# Text passage start

Studio album by Robert Goulet
- Released: July 1968
- Genre: Traditional pop
- Length: 35:44
- Label: Columbia
- Producers: Jack Gold, Jimmy Wisner

Robert Goulet chronology
| Hollywood Mon Amour – Great Love Songs from the Movies (1967) | Woman, Woman (1968) | Both Sides Now (1968) |

Singles from Woman, Woman
- "What a Wonderful World" Released: May 3, 1968;

= Woman, Woman (Robert Goulet album) =

Woman, Woman is the fifteenth studio album by American singer Robert Goulet, released in July 1968, by Columbia Records, and was available in mono. It was produced by Jack Gold and Jimmy Wisner. it was arranged and conducted by Artie Schroeck. and features the singles, "What a Wonderful World", The album featured covers of recent pop hits by Bobby Hebb, Glen Campbell, Bobby Goldsboro, and Gary Puckett & The Union Gap

== Chart performance ==
The album debuted on the Billboard Top LPs chart in the issue dated September 14, 1968, and remained on the chart for 15 weeks, peaking at number 162. It debuted on the Cash Box albums chart in the issue dated August 31, 1968, and remained on the chart for five weeks, peaking at number 101. It debuted on the Record World Coming Up LP's chart in the issue dated September 7, 1968, and remained on the chart for six weeks, reaching number 102.

The single "What a Wonderful World". debuted on the Billboard Easy Listening chart in the issue dated June 8, 1968, peaked at number 26 during a six-weeks stay.

== Reception ==

JT Griffith of AllMusic described the album as "A good, dramatic pop album by one of the masters," and noted "It is soft enough to be sweet and bombastic enough to be fun and cheesy."

Billboard said the album showed "Nicely styled collection of top class songs, with a mood of sadness running through them all, maintains the high Goulet quality."

Cash Box noted that Goulet "lends his powerful, dynamic voice to a selection of strong pop tunes," and believed "This set is likely to have appeal for a wide listenership."

Both The Encyclopedia of Popular Music and AllMusic gave the album a four-star ratings.

# Text passage end
# Dataset extract start

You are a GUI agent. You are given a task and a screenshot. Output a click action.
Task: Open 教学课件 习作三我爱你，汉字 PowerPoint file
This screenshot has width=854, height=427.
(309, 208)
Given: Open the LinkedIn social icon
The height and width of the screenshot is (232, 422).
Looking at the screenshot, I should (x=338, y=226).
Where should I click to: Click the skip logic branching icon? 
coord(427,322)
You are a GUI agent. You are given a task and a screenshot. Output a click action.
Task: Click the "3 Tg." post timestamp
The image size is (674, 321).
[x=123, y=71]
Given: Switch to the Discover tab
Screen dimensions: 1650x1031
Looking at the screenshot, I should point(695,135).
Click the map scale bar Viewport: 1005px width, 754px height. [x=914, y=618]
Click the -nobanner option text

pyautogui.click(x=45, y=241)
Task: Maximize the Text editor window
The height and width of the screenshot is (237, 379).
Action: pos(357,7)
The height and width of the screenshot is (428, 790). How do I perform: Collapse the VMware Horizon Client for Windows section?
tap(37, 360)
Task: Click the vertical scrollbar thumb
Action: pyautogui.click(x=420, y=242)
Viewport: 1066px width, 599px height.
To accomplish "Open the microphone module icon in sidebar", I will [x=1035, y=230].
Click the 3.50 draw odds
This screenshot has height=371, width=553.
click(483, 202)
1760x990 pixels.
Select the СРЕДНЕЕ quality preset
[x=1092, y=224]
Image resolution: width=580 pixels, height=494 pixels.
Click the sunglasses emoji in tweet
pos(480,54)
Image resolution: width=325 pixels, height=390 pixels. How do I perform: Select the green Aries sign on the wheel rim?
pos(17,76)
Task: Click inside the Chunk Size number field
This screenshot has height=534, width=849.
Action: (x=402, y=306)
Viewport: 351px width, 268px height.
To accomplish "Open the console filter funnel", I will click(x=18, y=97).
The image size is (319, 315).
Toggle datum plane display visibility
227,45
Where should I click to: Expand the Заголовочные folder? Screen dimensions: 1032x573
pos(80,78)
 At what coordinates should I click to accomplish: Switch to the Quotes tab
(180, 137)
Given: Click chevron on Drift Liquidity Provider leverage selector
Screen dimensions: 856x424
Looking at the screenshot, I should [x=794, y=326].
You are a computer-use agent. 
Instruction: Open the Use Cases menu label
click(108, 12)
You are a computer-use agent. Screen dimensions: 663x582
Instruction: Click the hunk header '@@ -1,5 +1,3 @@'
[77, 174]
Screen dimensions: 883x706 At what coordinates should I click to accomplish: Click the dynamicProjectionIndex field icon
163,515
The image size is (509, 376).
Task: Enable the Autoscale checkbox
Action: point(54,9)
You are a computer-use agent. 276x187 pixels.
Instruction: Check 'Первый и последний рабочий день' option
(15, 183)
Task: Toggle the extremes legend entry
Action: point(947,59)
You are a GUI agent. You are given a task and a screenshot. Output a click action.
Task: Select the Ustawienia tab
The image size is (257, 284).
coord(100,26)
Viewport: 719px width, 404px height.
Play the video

# Dataset extract end

# What the task asks:
In the text on the album Woman, Woman, what was its highest position on the Billboard Top LPs chart?

# Answer for the task:
Number 162.